A super-stiff wire was placed in the ascending aorta under fluoroscopic guidance, over which the endograft was positioned and deployed. All endografts were oversized by 10 to 20%,25 and deployed using a 22–24F delivery system. After deployment, the endograft was moulded as necessary using a Cook balloon (Cook Medical, Bloomingdale, Indiana, USA). In this study, we used transoesophageal echo to ensure accurate endograft placement, and completion angiography was performed to check graft position and to identify endoleaks, (see Fig. 3). Clinical examination, chest radiographs and CT follow-up was performed at one month, three months, six months, 12 months and annually thereafter, (see Fig. 4).

Figure 3
The intra-operative use of transoesophageal echo, and subclavian catheter for the accurate positioning and deployment of the endograft.

Figure 4
(CT) reconstruction of the thoracic aorta and great vessels in a patient with TAT after deployment of the endograft.
Results
Graft deployment was successful in all 16 cases; all grafts were introduced via the common femoral artery. The fourteen acute patients in our series had stent-graft placement at a median of 24 (range 6 to 96) hours after presentation to the ED, including after treatment of other concomitant life-threatening injuries and delayed diagnosis; there were no deaths in patients awaiting planned intervention for TAT. Three graft types were used for the 16 patients treated with endograft; the Cook-Zenith thoracic graft, the Talent thoracic endograft and the Gore thoracic endograft. The operative details are summarized in Table 2.

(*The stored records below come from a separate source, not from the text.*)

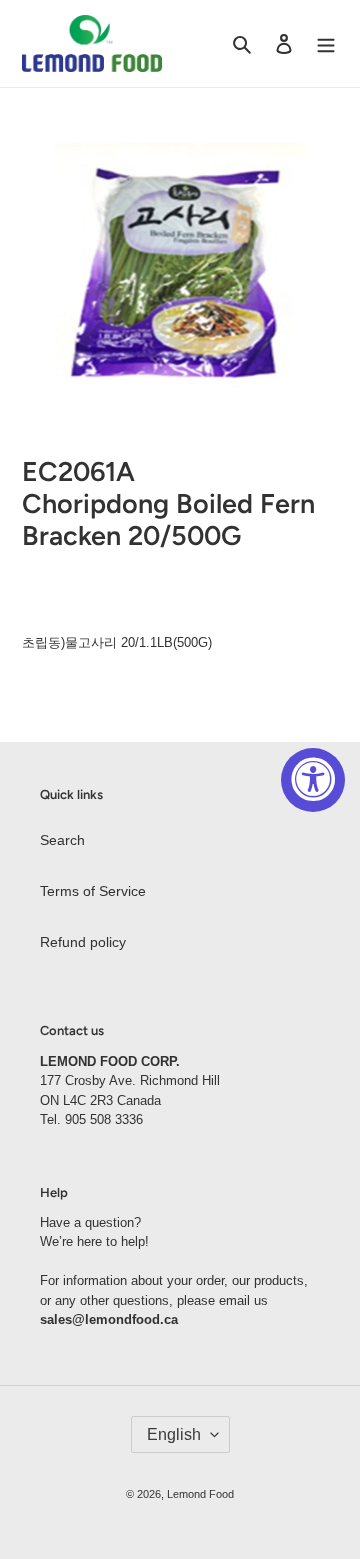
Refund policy (83, 942)
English (174, 1434)
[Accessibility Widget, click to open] (313, 780)
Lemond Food (200, 1494)
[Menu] (326, 43)
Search (62, 840)
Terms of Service (93, 891)
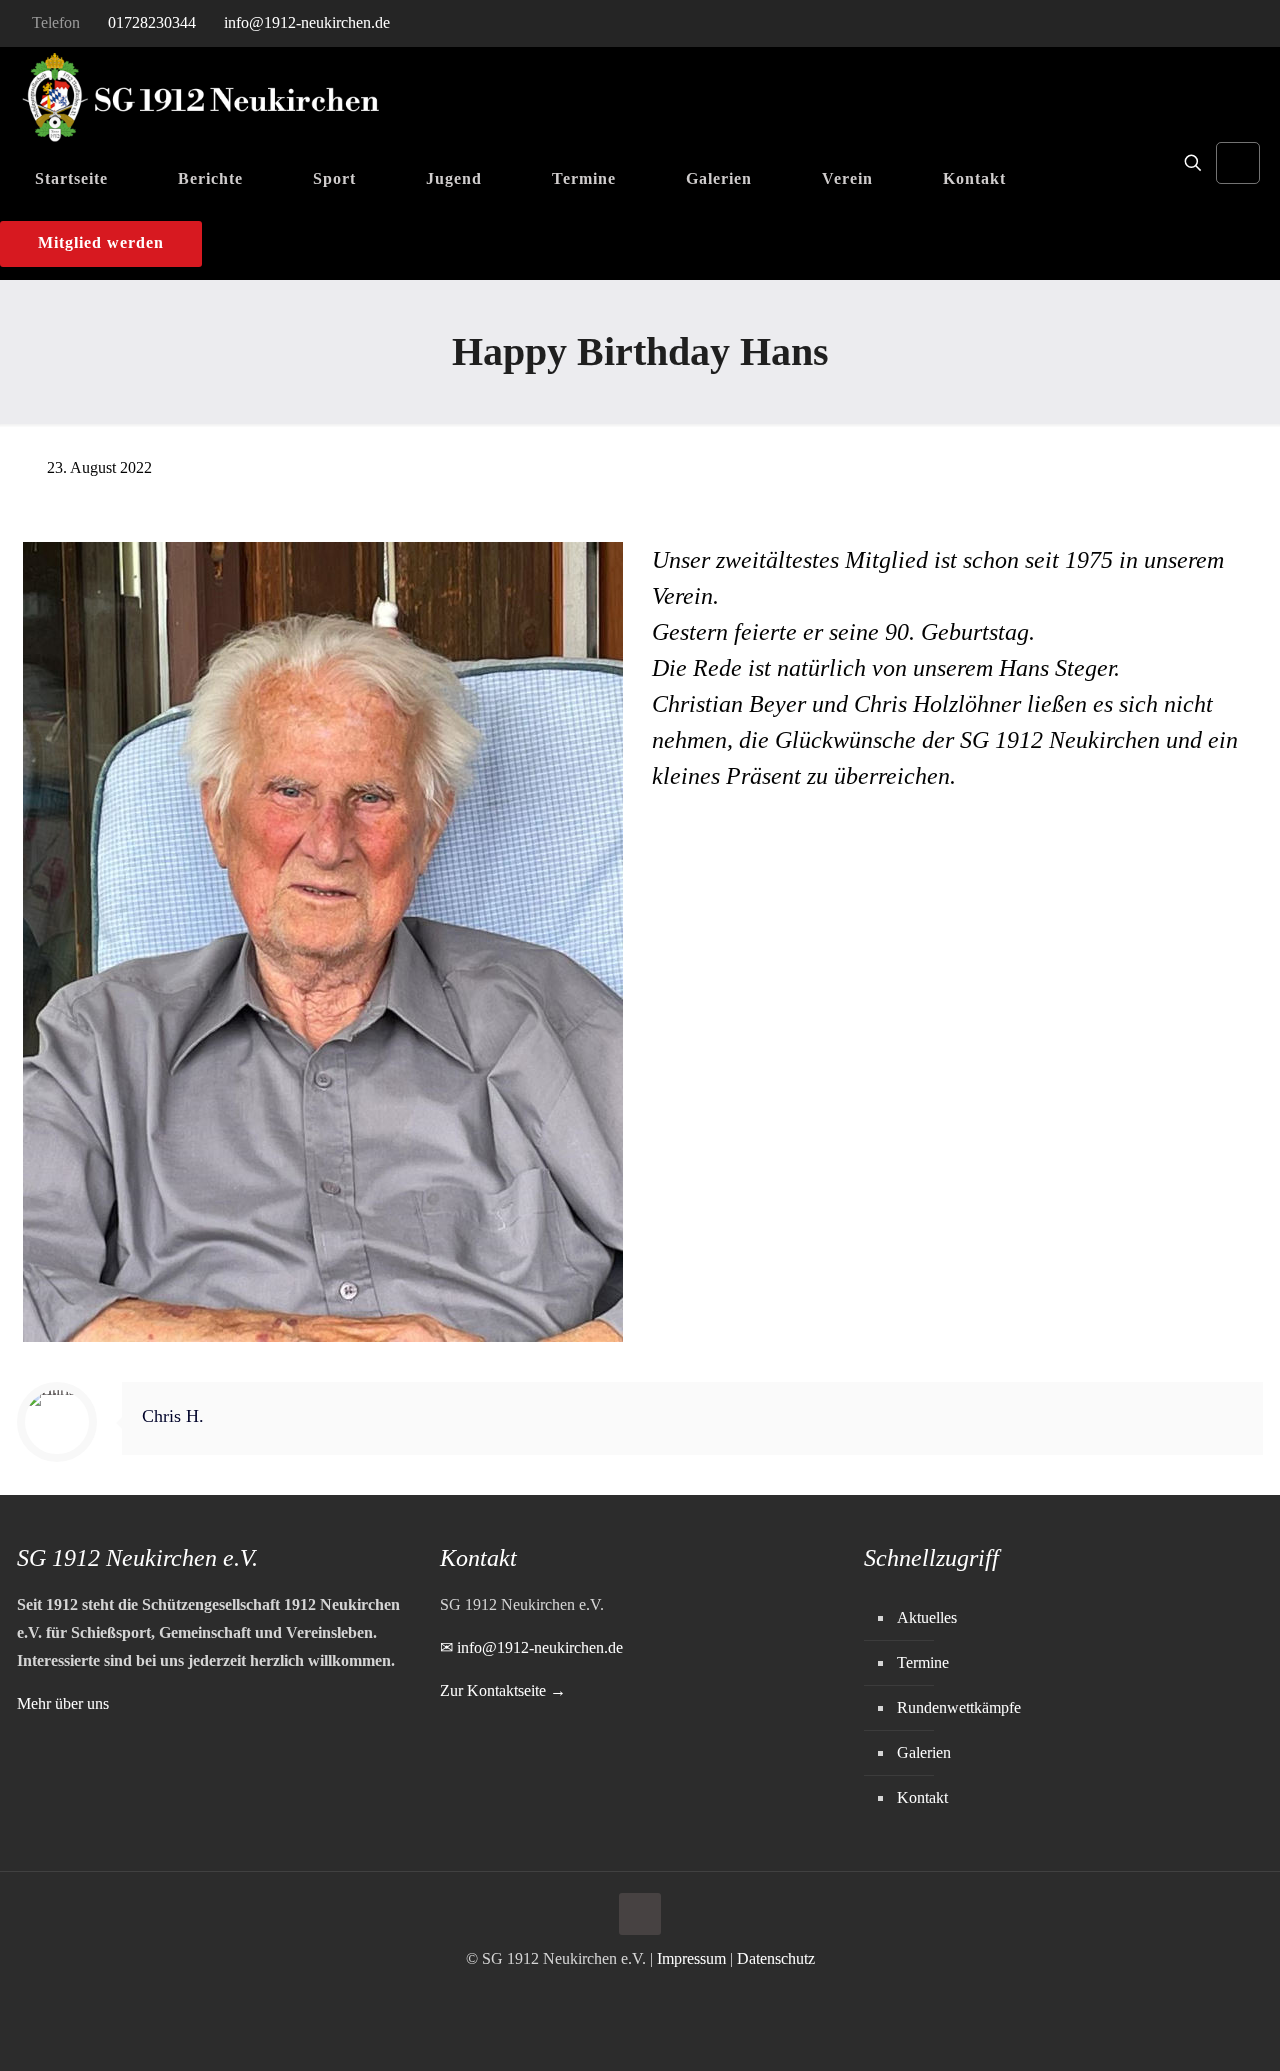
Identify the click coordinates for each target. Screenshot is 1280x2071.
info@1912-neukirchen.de (307, 22)
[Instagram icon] (1236, 24)
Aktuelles (927, 1617)
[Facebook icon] (1211, 24)
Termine (923, 1662)
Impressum (691, 1958)
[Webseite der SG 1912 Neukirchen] (201, 98)
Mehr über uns (63, 1703)
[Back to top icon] (640, 1914)
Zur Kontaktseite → (503, 1690)
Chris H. (173, 1416)
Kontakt (922, 1797)
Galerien (924, 1752)
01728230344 (152, 22)
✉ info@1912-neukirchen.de (531, 1647)
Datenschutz (776, 1958)
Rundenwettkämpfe (959, 1707)
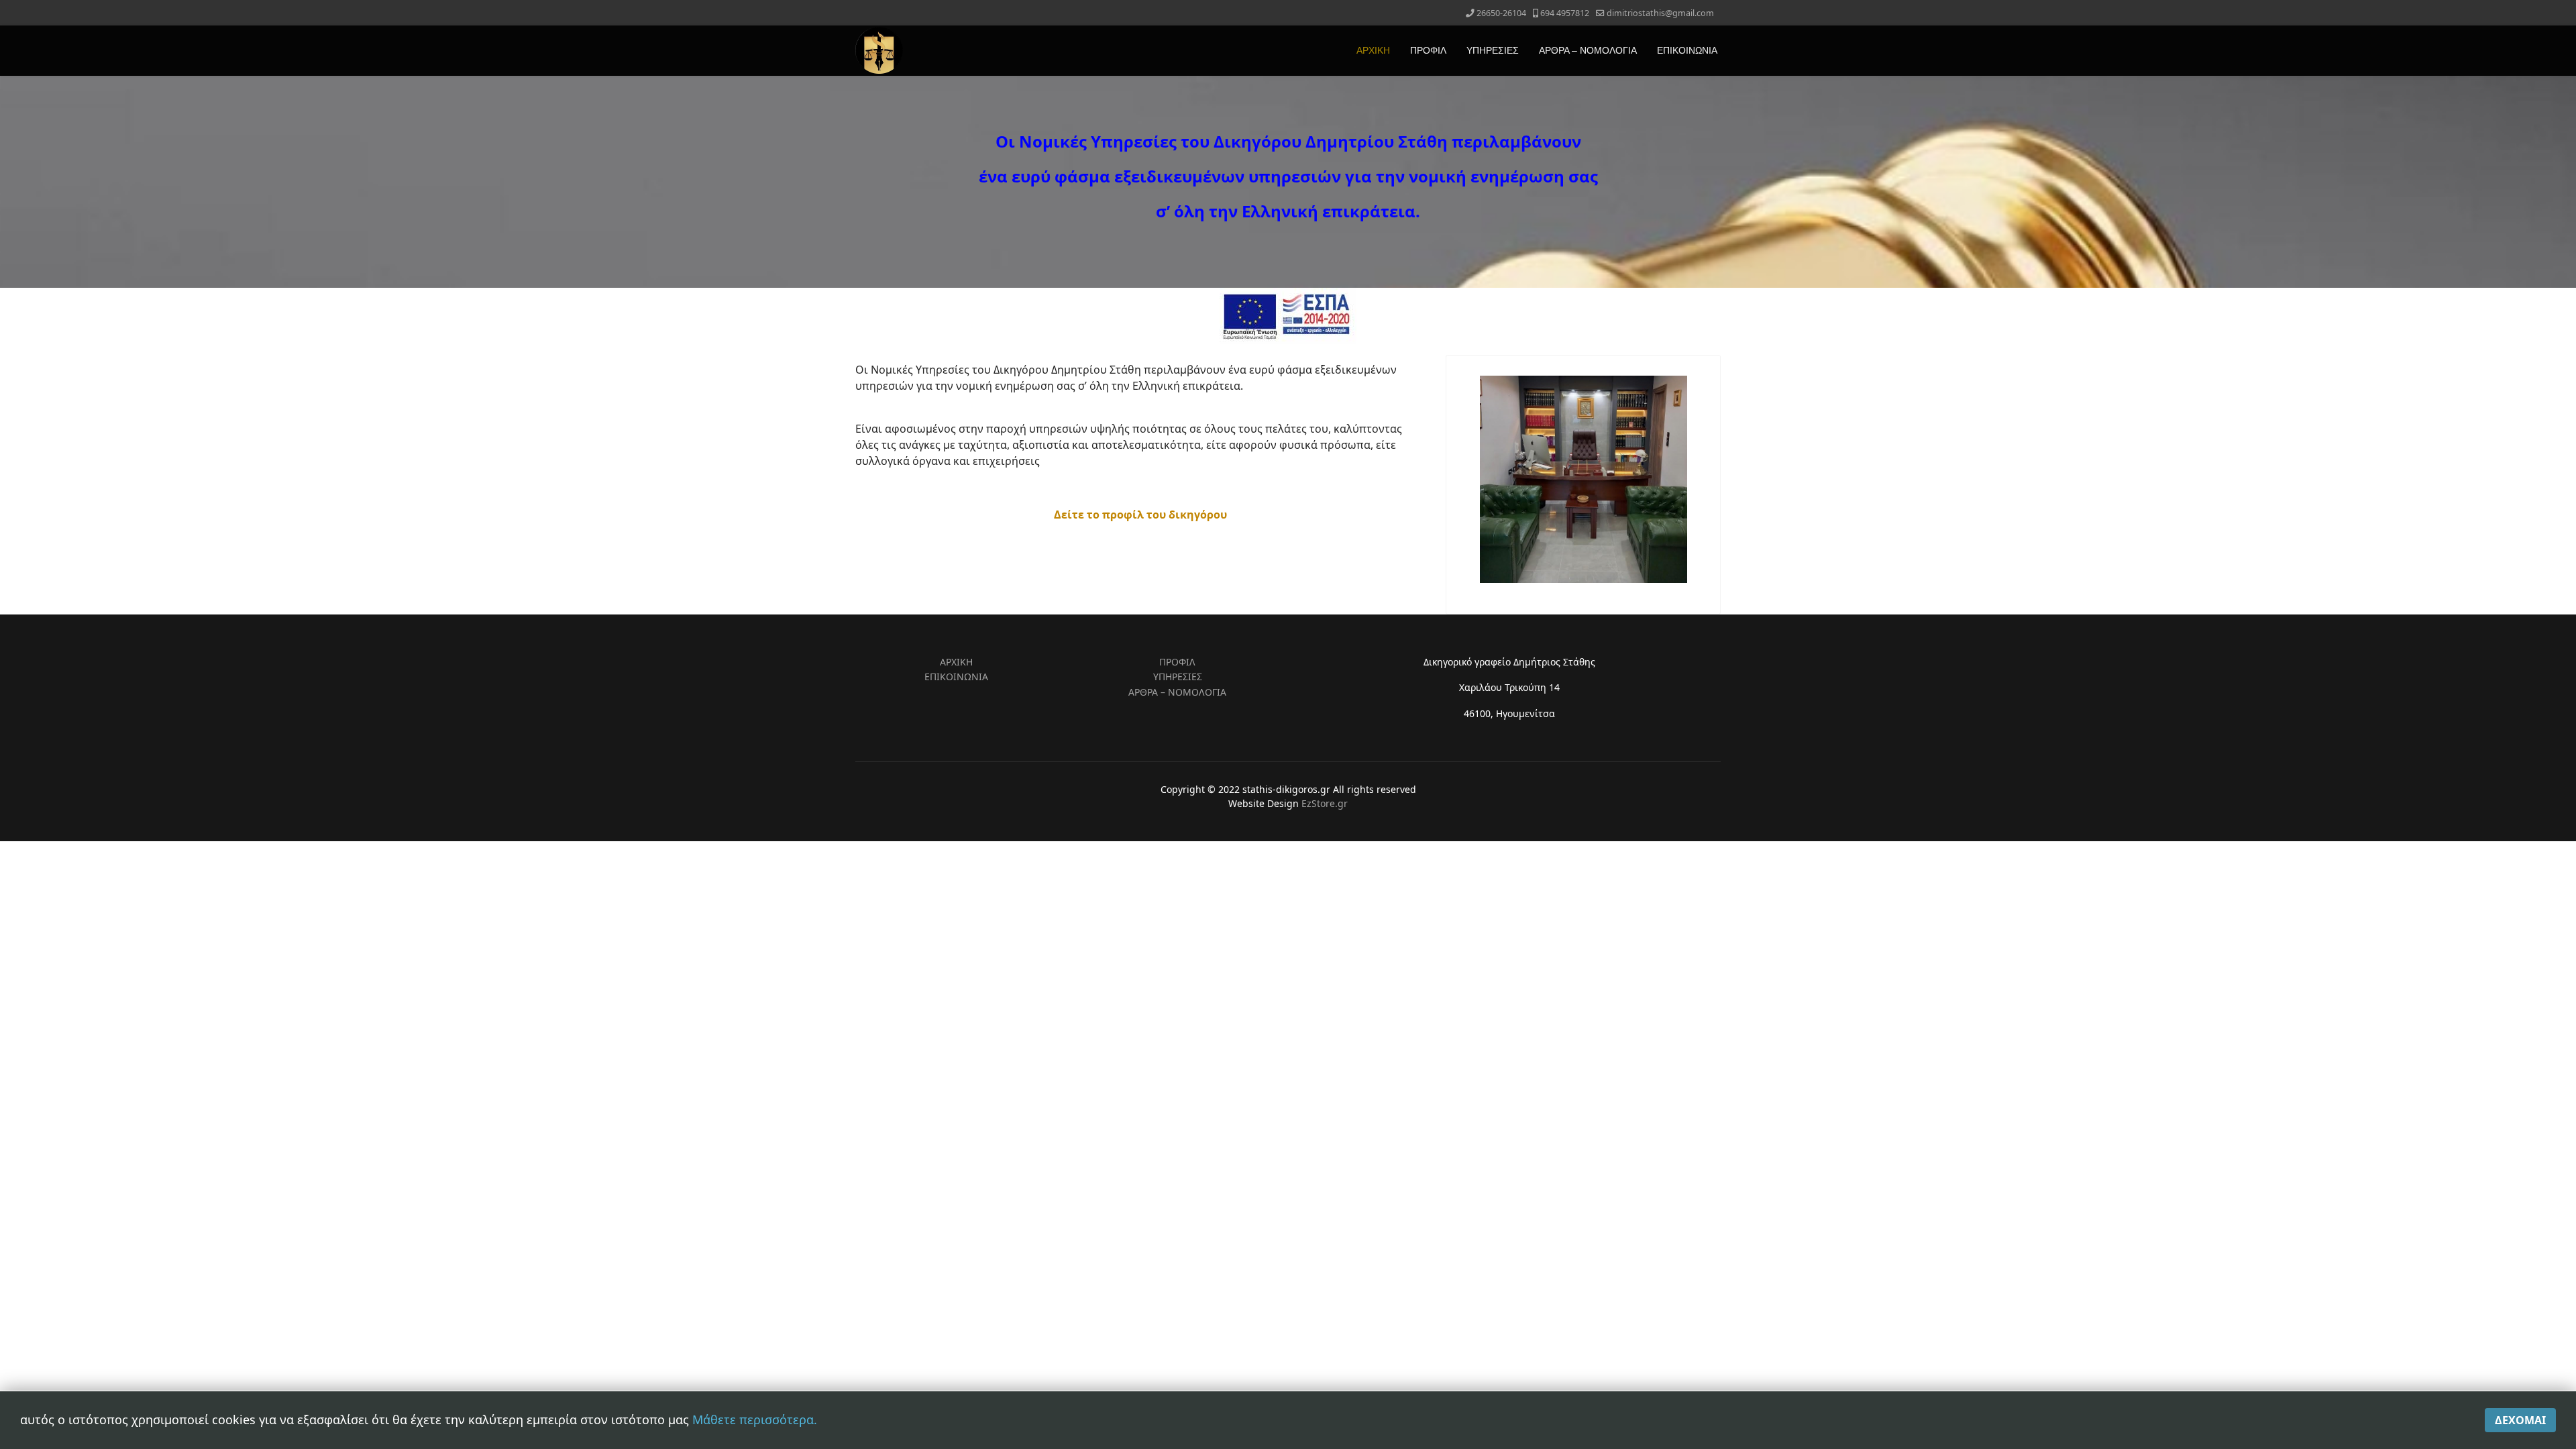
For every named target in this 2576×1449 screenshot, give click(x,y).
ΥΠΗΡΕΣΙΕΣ (1492, 50)
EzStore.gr (1324, 803)
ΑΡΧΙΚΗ (1373, 50)
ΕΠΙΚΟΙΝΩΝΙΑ (1687, 50)
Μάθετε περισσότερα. (754, 1419)
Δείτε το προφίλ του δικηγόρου (1140, 514)
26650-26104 (1501, 13)
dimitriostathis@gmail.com (1660, 13)
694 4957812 (1564, 13)
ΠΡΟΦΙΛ (1428, 50)
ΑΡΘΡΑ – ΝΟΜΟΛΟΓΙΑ (1588, 50)
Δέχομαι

Table 2. Operative Details for patients who had endograft repair for traumatic aortic transection of the thoracic aorta
| Graft types | Cook-Zenith (8) |
| Medtronic-Talent (6) | |
| Gore-Excluder (2) | |
| Follow-up | 19 (range 10 to 63) months |
| Aortic diameter | 26 (range 22 to 30) mm |
| Graft diameter | 28 (range 24 to 34) mm |
| Length of aorta covered | 10 (range 10 to18) cm |
| Procedure time | 90 (range 35 to 402) minutes |
| Screening time | 10.8 (range 5.9 to 22.6) minutes |
| Contrast dose | 195 (range 60 to 400) mls |
| Blood loss | 100 (range 40 to 3000) mls |
| Left subclavian artery coverage | Complete: (1) |
| Partial: (3) | |
| Endoleak | Type I (2) |
| Type II (1) | |
| Number of stents | Single: 13 patients |
| Two: 3 patients |
There was one death, in a 17 year-old male with TAT, (who also sustained a severe head injury with a subdural haematoma, haemo-pneumothorax, with cervical spine, pelvic, rib and limb fractures), at Day 11 from complications related to his head injury. Major complications included a 23 year-old woman with an asystolic arrest as a result of iatrogenic dissection of the right coronary artery by the guide wire, after graft deployment. It was felt that the tip of the super-stiff guidewire managed to cause the dissection of this vessel. She proceeded to have successful coronary artery bypass by the cardiothoracic team; blood loss in this patient was approximately three litres.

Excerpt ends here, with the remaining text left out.